En la ciudad de Nueva York, la zona de Harlem Central se ve sacudida por un mortal brote de enfermedad del legionario. Las autoridades locales de la salud informan que más de una veintena de residentes enfermaron a causa de la bacteria causante de neumonía este mes.
El Departamento de Salud de la Ciudad de Nueva York emitió su última actualización sobre el brote el miércoles, después de su primer informe de la semana pasada. Desde el 25 de julio ha habido 22 casos de enfermedad del legionario que se diagnosticaron en el área, y una víctima fatal. Se avisa a los residentes de las zonas afectadas que busquen atención médica de inmediato ante la aparición de síntomas de la enfermedad, que se parecen a los de la gripe.

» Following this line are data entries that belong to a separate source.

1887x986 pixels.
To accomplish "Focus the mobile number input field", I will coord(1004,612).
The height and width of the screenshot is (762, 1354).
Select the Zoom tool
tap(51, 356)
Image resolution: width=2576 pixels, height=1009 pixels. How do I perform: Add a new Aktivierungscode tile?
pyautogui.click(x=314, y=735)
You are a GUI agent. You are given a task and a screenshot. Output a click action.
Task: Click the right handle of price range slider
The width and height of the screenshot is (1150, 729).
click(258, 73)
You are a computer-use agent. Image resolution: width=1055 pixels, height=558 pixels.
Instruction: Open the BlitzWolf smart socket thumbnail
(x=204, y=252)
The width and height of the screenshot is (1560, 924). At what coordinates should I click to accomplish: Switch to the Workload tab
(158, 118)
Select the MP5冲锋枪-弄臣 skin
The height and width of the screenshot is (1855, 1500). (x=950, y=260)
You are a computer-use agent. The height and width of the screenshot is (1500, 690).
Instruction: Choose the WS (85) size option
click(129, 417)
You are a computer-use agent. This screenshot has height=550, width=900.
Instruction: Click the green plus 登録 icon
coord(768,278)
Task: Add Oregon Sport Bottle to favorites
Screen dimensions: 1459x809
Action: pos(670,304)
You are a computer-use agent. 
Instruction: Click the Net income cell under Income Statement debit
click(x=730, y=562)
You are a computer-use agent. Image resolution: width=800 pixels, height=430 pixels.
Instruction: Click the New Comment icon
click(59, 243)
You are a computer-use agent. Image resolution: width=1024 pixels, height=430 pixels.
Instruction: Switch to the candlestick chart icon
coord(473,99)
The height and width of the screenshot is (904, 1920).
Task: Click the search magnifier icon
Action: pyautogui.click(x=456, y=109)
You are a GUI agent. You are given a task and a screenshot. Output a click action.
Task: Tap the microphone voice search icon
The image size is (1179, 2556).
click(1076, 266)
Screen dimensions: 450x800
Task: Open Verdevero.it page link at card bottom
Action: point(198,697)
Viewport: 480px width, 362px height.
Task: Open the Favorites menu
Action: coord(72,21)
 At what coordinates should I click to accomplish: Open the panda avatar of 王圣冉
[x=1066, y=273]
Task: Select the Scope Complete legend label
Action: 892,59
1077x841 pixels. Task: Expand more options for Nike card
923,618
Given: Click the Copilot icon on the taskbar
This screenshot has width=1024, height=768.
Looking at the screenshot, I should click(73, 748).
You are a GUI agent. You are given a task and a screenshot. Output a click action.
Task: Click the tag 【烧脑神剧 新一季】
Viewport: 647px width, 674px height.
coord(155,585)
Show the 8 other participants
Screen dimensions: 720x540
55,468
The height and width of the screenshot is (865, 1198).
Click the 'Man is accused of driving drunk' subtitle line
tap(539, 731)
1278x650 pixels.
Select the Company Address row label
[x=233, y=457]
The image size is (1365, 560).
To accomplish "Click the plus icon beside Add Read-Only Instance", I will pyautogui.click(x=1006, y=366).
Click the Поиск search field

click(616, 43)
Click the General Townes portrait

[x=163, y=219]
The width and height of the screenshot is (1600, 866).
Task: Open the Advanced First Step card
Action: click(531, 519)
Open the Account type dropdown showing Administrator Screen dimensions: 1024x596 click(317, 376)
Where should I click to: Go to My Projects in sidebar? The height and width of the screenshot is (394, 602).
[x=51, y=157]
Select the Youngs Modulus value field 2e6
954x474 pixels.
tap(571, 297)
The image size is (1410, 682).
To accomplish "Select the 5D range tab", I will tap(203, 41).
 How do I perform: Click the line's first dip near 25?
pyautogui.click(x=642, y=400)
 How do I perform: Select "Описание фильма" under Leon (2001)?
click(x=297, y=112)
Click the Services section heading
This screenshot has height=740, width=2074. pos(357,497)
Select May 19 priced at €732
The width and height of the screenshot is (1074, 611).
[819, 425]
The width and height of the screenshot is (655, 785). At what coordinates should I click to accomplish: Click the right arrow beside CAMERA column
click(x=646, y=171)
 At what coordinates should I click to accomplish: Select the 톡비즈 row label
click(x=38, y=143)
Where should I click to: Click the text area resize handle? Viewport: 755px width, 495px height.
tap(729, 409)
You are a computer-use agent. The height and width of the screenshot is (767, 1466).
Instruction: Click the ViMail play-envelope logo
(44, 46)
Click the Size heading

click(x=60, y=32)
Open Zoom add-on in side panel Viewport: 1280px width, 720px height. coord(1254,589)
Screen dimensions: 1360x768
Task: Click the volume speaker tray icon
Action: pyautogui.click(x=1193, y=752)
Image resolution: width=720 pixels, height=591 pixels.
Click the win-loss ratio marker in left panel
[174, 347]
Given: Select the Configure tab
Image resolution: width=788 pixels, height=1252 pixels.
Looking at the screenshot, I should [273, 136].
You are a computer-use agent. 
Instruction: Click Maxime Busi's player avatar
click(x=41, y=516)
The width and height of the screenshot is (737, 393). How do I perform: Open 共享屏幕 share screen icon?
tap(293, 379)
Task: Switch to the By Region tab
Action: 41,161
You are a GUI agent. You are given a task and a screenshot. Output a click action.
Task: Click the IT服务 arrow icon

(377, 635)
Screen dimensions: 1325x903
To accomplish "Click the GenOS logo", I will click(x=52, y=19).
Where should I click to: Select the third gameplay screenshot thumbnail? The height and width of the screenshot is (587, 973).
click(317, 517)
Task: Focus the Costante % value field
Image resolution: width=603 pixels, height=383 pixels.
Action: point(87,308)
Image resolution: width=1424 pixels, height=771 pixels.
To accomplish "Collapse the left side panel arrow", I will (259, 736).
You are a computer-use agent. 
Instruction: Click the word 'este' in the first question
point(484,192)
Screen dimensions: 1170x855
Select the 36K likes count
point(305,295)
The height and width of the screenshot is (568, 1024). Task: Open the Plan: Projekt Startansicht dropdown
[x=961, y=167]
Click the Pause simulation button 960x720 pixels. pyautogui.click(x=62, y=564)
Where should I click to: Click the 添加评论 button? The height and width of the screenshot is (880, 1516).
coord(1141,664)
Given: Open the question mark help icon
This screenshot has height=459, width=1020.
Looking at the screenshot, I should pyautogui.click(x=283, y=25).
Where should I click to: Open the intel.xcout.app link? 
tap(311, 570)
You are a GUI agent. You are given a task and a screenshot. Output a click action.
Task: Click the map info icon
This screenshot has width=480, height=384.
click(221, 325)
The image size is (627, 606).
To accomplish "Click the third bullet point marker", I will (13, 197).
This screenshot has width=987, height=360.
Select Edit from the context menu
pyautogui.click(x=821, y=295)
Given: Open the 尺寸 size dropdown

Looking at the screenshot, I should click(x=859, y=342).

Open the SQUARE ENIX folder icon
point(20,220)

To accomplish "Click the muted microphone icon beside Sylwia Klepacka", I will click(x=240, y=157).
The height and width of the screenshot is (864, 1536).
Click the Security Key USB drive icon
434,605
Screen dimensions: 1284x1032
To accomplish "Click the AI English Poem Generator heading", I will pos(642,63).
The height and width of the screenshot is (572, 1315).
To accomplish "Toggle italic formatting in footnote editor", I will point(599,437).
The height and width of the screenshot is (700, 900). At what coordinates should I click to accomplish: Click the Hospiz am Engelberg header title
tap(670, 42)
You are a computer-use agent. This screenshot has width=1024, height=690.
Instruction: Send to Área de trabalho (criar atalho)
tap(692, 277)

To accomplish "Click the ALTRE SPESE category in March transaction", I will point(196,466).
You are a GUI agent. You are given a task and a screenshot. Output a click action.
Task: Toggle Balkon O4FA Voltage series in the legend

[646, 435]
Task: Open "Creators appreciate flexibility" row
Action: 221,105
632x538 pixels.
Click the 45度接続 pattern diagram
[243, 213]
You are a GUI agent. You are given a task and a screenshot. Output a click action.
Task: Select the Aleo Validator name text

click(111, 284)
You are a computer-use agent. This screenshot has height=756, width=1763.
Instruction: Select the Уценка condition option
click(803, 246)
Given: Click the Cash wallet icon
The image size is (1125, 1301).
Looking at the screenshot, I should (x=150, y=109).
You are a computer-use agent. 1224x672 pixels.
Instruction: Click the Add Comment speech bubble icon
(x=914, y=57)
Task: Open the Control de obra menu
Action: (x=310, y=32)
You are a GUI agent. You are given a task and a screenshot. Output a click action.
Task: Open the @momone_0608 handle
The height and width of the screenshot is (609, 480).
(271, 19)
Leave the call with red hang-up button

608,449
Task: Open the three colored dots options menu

“Si hay síntomas de gripe, se debe contactar a un médico tan pronto como sea posible”, dijo el Jefe de Médicos Toni Eyssallenne en declaraciones del Departamento de Salud de la ciudad de Nueva York.
¿Qué es?
La enfermedad del legionario es un tipo de neumonía (inflamación de los pulmones) causada por diversas bacterias legionella, aunque suele ser por Legionella pneumophila. Las bacterias se encuentran en abundancia en el suelo y en agua dulce, aunque en su estado natural no son peligrosas para las personas. El problema comienza cuando esas bacterias ingresan y se reproducen en determinados sistemas de agua que pueden aerosolizarlas en forma de fina niebla, como en jacuzzis, torres de enfriamiento o humidificadores. Las personas respiran esta niebla contaminada y así las bacterias llegan a sus pulmones, infectando células inmunes conocidas como macrófagos, causando así la enfermedad del legionario. Cuando las bacterias sólo alcanzan las vías aéreas superiores, la infección es más leve y se conoce como fiebre de Pontiac.
No todos los que se expongan a la bacteria enfermarán, pero la enfermedad del legionario puede ser grave e implicar riesgo de vida una vez que aparecen los síntomas. En particular, sucede con personas de mayor riesgo como los fumadores. El tratamiento inmediato con antibióticos puede salvar la vida, pero de todos modos la mayoría de las personas deberá pasar tiempo en un hospital. Incluso con tratamiento hay aproximadamente un 10% de los enfermos que morirán (en los brotes hospitalarios la tasa de mortalidad puede llegar al 25%).
El Departamento de Salud de la ciudad de Nueva York había informado inicialmente sobre cinco casos de enfermedad del legionario la semana pasada, en el área de Harlem Central, y señaló en ese momento que se esperaban los resultados de análisis de algunas personas más. Hoy la cantidad de casos ya ha cruzado cinco códigos postales en el área (10027, 10030, 10035, 10037, y 10039). Las autoridades todavía no saben con certeza cuál fue el origen del brote pero sospechan de una torre de enfriamiento contaminada y están analizando todas las torres en operación en la zona. Señalan que el problema no está en los sistemas de tuberías de agua de los edificios, por lo que los residentes pueden beber agua del grifo, ducharse, cocinar y utilizar el aire acondicionado de su casa, sin problemas. La enfermedad del legionario no se contagia de persona a persona.
Aunque el riesgo para la salud pública sigue siendo bajo, las autoridades aconsejan que quien esté en el área vea a un médico si se siente enfermo o con síntomas como los de la gripe.
“La enfermedad del legionario puede tratarse con efectividad si se diagnostica temprano pero los neoyorquinos más vulnerables como los adultos de más de 50 años, los fumadores, o las personas con afecciones pulmonares, tienen que prestar especial atención a los síntomas y buscar atención médica apenas aparezcan”, dijo Eyssallenne.